So here I am on the day of Trump’s Masque Of The Orange Death rally, reclining on my bed attired solely in a burgundy-colored terrycloth spa robe, blow-drying my bush.

I suppose I should back up and explain.

I have been a very patchy blogger since the Orange F ck was elected — it’s like fighting your way through a massive depression just to keep going, I live right outside DC, the waves of evil and stupid pulsing out of the government district are like gouts of poison gas — and even more absent lately. See, what happened was, here I am almost all the way back from getting both hips Borged February was a year ago, blowing up a 500 pound sled, four miles of hills daily, and then thank you very much I start going through shall we say a repeat of puberty. The ladies can sort this out. I had been up on the rack for the customary fourteen-point check and oil change in January so this was weird. A month, an MRI and a bravura effort later, from an ultrasound technician who went medieval on my stomach with a — well, you remember the big foofaraw about states wanting women to get ultrasounds before ending a pregnancy because looks like a baby something something? The whole violation element involved? Think of someone using that dingus like a tire lever.

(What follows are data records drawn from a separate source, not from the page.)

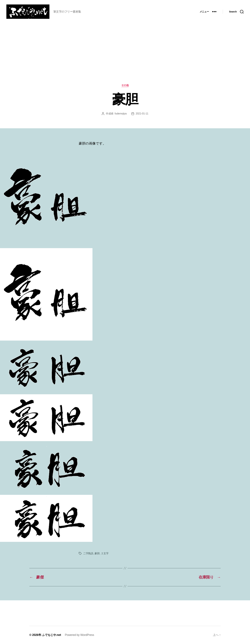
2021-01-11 (142, 114)
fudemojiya (120, 114)
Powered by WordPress (80, 635)
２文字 (105, 553)
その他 (125, 85)
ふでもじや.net (52, 635)
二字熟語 (88, 553)
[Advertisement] (125, 60)
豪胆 (97, 553)
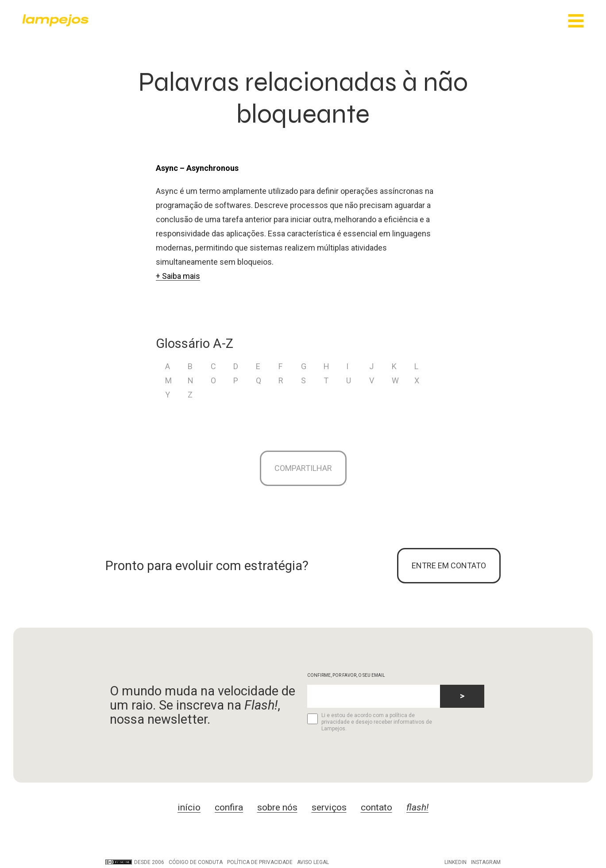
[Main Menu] (576, 21)
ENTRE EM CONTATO (449, 565)
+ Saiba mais (178, 276)
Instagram (486, 862)
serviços (329, 807)
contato (376, 807)
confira (229, 807)
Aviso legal (313, 862)
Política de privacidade (260, 862)
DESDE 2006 (135, 862)
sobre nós (277, 807)
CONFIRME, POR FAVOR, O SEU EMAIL (346, 675)
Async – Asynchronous (197, 168)
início (189, 807)
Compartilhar (303, 468)
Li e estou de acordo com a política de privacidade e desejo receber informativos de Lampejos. (369, 722)
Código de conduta (196, 862)
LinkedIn (455, 862)
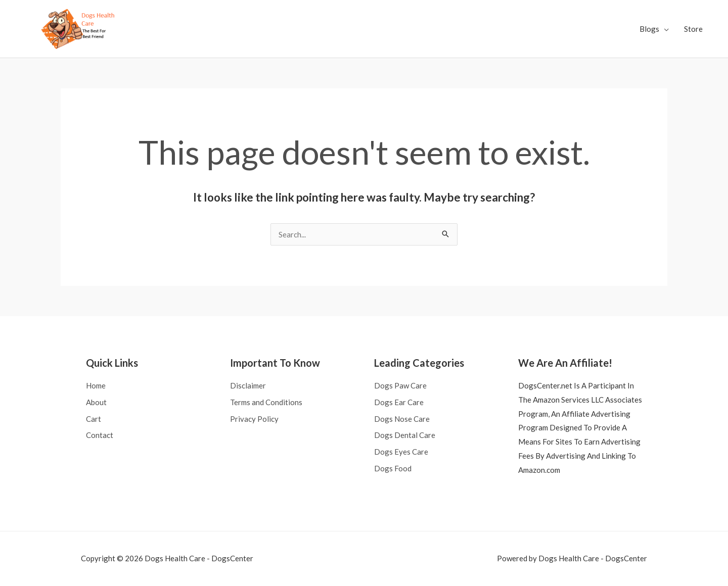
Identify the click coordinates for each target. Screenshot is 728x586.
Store (693, 29)
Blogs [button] (649, 29)
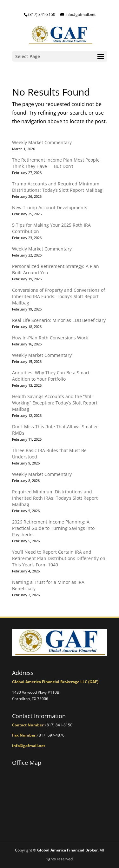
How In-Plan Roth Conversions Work (50, 338)
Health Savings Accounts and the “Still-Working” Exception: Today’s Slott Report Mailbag (55, 403)
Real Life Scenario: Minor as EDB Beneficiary (59, 320)
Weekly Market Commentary (42, 143)
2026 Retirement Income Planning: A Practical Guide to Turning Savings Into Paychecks (53, 528)
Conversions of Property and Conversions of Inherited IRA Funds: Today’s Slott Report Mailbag (59, 296)
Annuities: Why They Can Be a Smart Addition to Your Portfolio (51, 376)
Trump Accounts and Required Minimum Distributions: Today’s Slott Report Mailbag (57, 187)
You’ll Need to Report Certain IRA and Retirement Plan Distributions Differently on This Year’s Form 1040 (59, 558)
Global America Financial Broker (67, 850)
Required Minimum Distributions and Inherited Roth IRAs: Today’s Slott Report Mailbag (55, 498)
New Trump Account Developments (50, 208)
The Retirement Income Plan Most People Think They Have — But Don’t (56, 163)
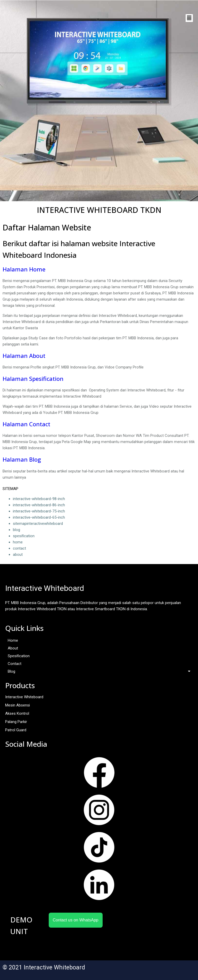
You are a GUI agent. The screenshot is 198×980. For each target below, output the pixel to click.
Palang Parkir (16, 722)
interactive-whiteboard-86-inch (39, 505)
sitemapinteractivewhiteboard (38, 523)
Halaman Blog (22, 459)
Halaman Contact (26, 424)
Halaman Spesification (33, 379)
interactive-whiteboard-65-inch (39, 517)
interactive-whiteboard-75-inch (39, 511)
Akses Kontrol (17, 713)
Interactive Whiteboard (24, 697)
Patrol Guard (16, 730)
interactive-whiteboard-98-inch (39, 499)
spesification (24, 536)
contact (19, 548)
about (18, 554)
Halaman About (24, 355)
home (18, 542)
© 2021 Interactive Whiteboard (44, 967)
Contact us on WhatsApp (76, 920)
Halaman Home (24, 269)
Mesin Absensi (17, 705)
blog (16, 530)
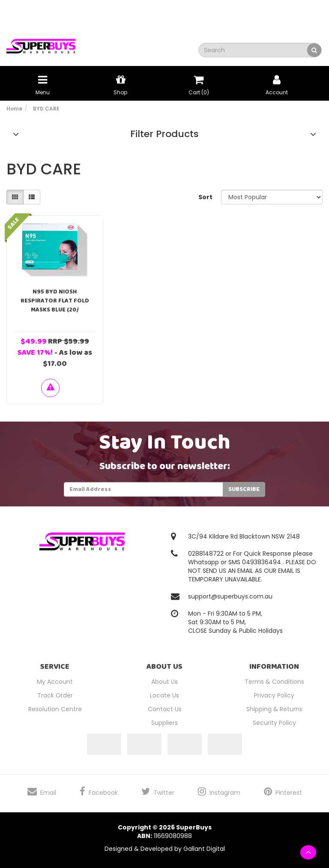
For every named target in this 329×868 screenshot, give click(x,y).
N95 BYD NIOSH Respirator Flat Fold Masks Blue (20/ (55, 301)
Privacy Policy (274, 695)
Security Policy (274, 723)
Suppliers (164, 723)
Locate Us (164, 695)
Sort (205, 197)
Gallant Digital (204, 849)
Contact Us (164, 709)
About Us (164, 682)
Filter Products (164, 134)
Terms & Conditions (274, 682)
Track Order (55, 695)
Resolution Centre (55, 709)
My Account (55, 682)
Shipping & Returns (274, 709)
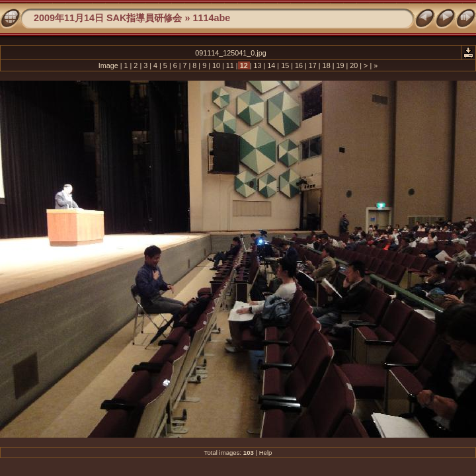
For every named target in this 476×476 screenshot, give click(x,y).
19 (340, 65)
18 (327, 65)
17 (313, 65)
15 (285, 65)
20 (354, 65)
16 (299, 65)
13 (257, 65)
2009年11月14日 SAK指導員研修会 (108, 18)
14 (271, 65)
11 (230, 65)
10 (216, 65)
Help (266, 452)
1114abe (211, 18)
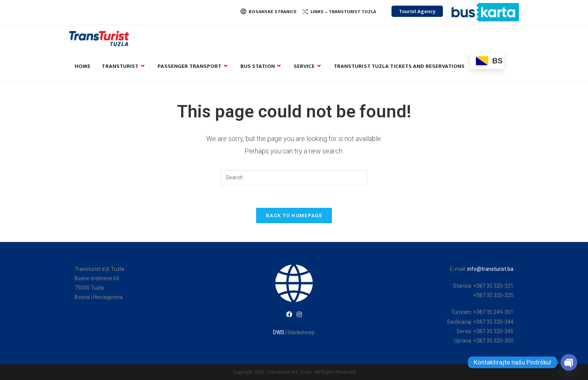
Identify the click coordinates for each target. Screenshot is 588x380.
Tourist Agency (417, 11)
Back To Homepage (294, 215)
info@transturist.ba (490, 269)
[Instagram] (299, 315)
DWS (279, 332)
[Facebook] (289, 315)
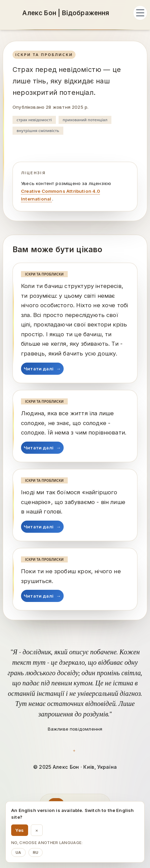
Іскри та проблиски (44, 54)
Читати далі (42, 369)
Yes (20, 830)
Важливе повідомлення (75, 729)
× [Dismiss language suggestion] (37, 830)
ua (18, 852)
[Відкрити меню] (140, 13)
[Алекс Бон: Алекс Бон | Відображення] (66, 13)
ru (36, 852)
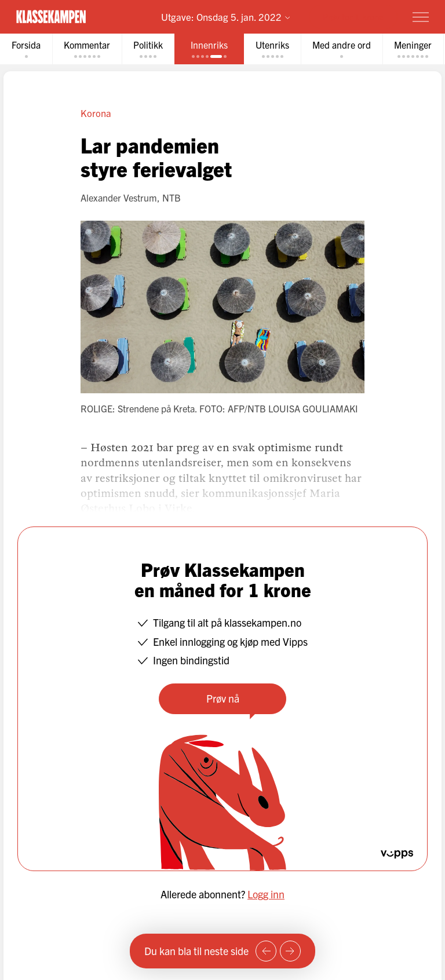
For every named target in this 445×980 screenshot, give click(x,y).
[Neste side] (290, 951)
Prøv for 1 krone (353, 16)
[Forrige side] (266, 951)
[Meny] (421, 17)
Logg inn (266, 894)
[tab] (26, 49)
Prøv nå (222, 698)
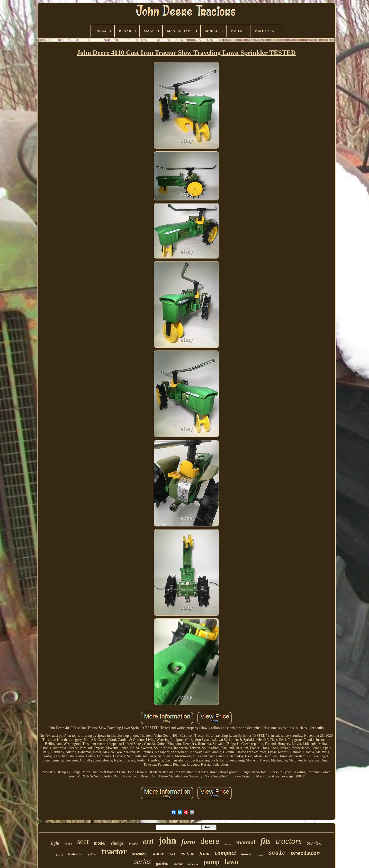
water (158, 854)
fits (266, 841)
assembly (140, 854)
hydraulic (75, 854)
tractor (114, 851)
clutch (68, 844)
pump (211, 862)
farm (188, 842)
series (142, 861)
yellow (92, 854)
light (55, 843)
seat (83, 841)
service (314, 843)
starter (178, 863)
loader (133, 844)
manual (245, 842)
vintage (117, 843)
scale (277, 853)
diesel (228, 844)
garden (162, 863)
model (100, 843)
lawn (232, 862)
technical (58, 855)
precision (305, 854)
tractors (289, 841)
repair (260, 855)
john (167, 841)
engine (193, 863)
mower (246, 854)
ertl (148, 841)
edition (188, 854)
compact (225, 853)
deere (210, 841)
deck (172, 854)
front (204, 854)
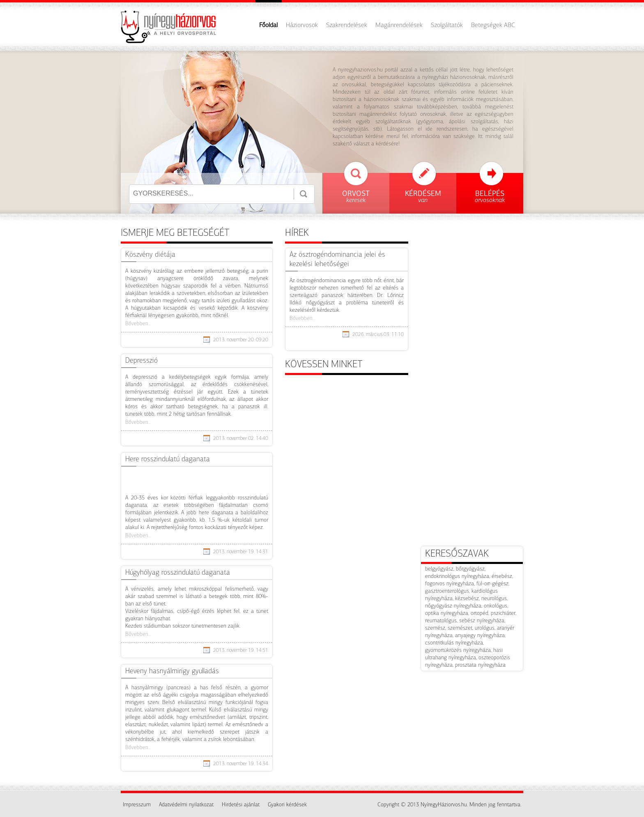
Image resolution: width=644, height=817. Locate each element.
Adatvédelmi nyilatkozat (186, 805)
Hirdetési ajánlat (241, 805)
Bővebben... (138, 324)
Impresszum (137, 805)
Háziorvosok (302, 25)
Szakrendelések (347, 25)
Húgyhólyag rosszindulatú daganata (177, 573)
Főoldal (268, 25)
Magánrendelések (399, 25)
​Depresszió (141, 361)
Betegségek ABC (493, 25)
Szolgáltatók (447, 25)
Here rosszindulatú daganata (168, 459)
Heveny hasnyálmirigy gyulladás (172, 671)
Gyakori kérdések (287, 805)
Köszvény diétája (150, 255)
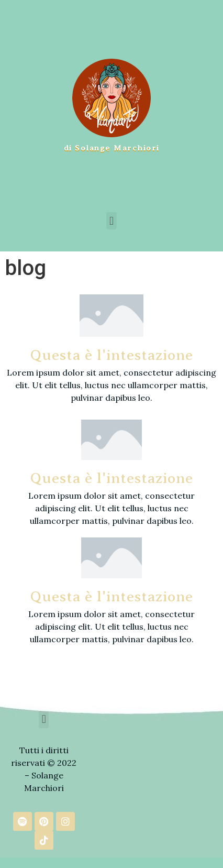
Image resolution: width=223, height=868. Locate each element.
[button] (111, 221)
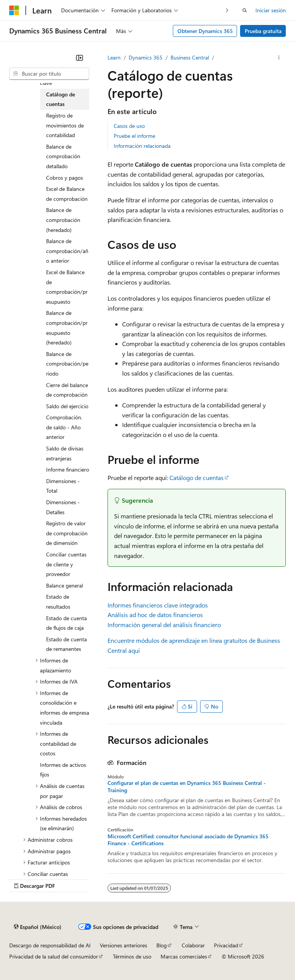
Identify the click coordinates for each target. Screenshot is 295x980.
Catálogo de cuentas (196, 477)
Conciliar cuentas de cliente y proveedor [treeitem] (66, 564)
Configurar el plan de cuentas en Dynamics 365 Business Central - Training (187, 786)
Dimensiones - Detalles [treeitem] (63, 507)
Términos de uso (132, 956)
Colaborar (193, 945)
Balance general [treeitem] (65, 585)
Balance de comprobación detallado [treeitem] (63, 156)
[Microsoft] (14, 10)
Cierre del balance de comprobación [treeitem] (67, 390)
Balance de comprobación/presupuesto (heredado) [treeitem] (67, 328)
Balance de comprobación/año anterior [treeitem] (67, 251)
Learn (114, 57)
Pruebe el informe (134, 136)
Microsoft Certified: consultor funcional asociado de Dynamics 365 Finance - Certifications (188, 840)
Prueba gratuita (263, 31)
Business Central (190, 57)
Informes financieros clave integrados (157, 605)
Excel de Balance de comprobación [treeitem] (67, 194)
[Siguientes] (227, 10)
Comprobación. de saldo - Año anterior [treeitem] (64, 427)
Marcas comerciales (184, 956)
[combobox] (49, 74)
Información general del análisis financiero (164, 624)
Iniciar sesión (270, 10)
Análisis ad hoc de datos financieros (155, 614)
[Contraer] (80, 58)
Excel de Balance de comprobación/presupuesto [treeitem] (67, 287)
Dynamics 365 (146, 57)
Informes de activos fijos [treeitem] (63, 770)
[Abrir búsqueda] (245, 10)
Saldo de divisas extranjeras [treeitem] (65, 453)
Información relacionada (142, 146)
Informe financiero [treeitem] (68, 469)
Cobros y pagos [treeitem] (65, 177)
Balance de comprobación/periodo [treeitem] (67, 364)
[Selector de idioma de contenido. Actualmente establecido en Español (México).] (38, 927)
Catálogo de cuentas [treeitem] (60, 99)
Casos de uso (129, 126)
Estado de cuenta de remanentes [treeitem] (66, 644)
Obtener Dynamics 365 (205, 31)
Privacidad (226, 945)
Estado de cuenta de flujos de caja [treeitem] (66, 623)
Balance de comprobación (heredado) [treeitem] (63, 220)
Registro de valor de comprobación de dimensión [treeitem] (67, 533)
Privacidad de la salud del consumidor (53, 956)
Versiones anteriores (123, 945)
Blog (161, 945)
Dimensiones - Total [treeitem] (63, 486)
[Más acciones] (279, 58)
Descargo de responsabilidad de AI (50, 945)
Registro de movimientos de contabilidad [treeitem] (65, 125)
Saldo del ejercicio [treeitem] (67, 406)
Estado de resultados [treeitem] (58, 601)
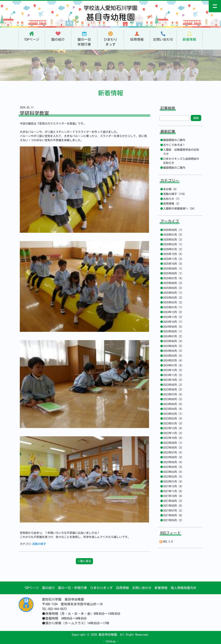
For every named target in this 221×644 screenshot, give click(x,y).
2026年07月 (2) (173, 234)
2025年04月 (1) (173, 292)
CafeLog (110, 641)
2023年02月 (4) (173, 418)
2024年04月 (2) (173, 350)
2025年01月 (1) (173, 307)
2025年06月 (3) (173, 283)
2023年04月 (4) (173, 409)
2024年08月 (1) (173, 331)
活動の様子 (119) (174, 194)
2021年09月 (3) (173, 501)
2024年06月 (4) (173, 341)
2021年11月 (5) (173, 491)
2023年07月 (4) (173, 394)
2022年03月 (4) (173, 472)
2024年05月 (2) (173, 346)
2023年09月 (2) (173, 384)
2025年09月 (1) (173, 268)
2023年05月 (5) (173, 404)
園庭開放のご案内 (174, 140)
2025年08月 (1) (173, 273)
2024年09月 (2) (173, 326)
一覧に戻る (84, 561)
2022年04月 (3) (173, 467)
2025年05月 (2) (173, 288)
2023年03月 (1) (173, 414)
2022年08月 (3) (173, 448)
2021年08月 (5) (173, 506)
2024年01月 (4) (173, 365)
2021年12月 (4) (173, 486)
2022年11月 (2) (173, 433)
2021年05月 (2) (173, 520)
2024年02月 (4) (173, 360)
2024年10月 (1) (173, 322)
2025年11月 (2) (173, 259)
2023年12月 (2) (173, 370)
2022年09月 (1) (173, 443)
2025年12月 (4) (173, 254)
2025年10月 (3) (173, 264)
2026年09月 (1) (173, 230)
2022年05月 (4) (173, 462)
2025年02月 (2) (173, 302)
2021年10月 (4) (173, 496)
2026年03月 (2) (173, 240)
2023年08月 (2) (173, 389)
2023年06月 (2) (173, 399)
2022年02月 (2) (173, 476)
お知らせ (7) (171, 199)
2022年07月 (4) (173, 452)
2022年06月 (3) (173, 457)
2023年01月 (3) (173, 423)
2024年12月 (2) (173, 312)
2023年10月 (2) (173, 380)
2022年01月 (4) (173, 481)
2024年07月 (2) (173, 336)
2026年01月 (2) (173, 249)
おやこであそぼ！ (174, 145)
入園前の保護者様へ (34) (179, 208)
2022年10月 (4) (173, 438)
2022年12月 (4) (173, 428)
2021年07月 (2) (173, 510)
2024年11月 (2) (173, 317)
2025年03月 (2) (173, 298)
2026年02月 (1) (173, 244)
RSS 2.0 (166, 542)
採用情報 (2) (171, 204)
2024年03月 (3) (173, 356)
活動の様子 (39, 544)
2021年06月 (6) (173, 515)
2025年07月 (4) (173, 278)
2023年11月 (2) (173, 375)
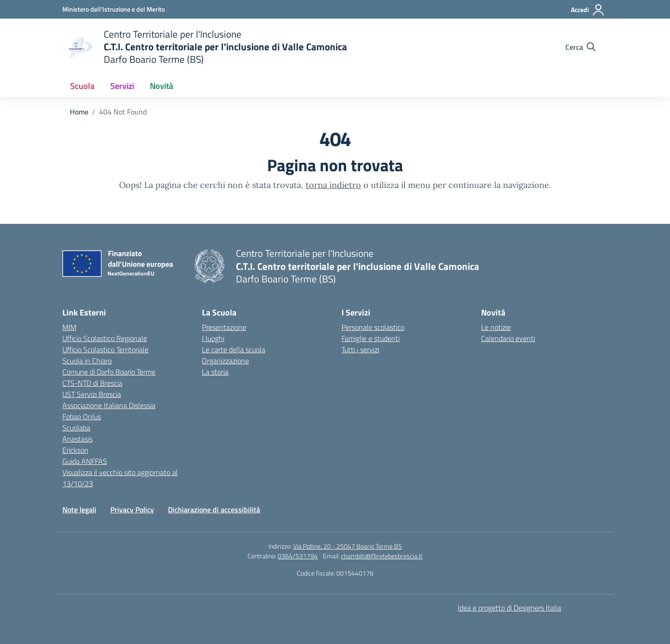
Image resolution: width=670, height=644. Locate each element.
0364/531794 (298, 556)
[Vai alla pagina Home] (79, 112)
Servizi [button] (122, 86)
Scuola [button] (82, 86)
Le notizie (496, 327)
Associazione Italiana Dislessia (109, 405)
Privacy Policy (132, 510)
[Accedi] (588, 10)
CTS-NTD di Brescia (92, 383)
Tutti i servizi (360, 349)
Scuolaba (76, 428)
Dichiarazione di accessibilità (214, 510)
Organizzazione (225, 361)
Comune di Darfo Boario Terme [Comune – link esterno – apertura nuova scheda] (109, 372)
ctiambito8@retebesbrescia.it (382, 556)
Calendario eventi (508, 338)
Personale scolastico (373, 327)
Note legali (79, 510)
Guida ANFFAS (85, 461)
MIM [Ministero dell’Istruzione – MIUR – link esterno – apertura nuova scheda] (69, 327)
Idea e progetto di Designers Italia (509, 608)
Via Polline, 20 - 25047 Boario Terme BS (348, 546)
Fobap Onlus (81, 416)
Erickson (75, 450)
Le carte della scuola (234, 349)
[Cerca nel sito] (580, 47)
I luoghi (213, 338)
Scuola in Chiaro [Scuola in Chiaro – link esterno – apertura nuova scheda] (87, 361)
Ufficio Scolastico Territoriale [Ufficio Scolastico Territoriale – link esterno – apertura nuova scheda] (105, 349)
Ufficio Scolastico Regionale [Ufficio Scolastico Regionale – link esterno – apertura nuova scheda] (105, 338)
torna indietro (333, 185)
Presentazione (224, 327)
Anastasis (77, 439)
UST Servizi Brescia (92, 394)
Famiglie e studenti (370, 338)
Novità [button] (161, 86)
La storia (215, 372)
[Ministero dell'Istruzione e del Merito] (114, 9)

Actually, it looked like a water balloon.

Actually, it kind of was a water balloon, attached to my girl bits, only, not to drop a spoiler, it was more or less filled with (sorry) snot. This phenomenon shall henceforth be known as the “Ephraim McDowell Special,” or Phred for short. It is a young woman’s neoplasm, and I have no idea why it decided to set up shop in an actual Medicare subscriber. Curiously, the riveting tale of the first successful excision of one of these was a chapter in the History of Surgery that I read to tatters at age 10 before I realized I would make a shitty doctor because I actually like taking care of people.

I realize this verges on what my Albino Ex used to call “the organ recital” (he had a friend with an unfortunate habit of sharing the minute details of an annual “Millennium Scan,” before we tied him to a chair and beat him with feather pillows, until he promised to stop before he glowed in the dark). But, well, long silence bears explanation.

Apparently when you are toned and ruthless, you can plow hills with a ten-inch-across oblate thingy inside you and only notice feeling a little as if you’ve been going heavy on the beans. Well, vegetarian.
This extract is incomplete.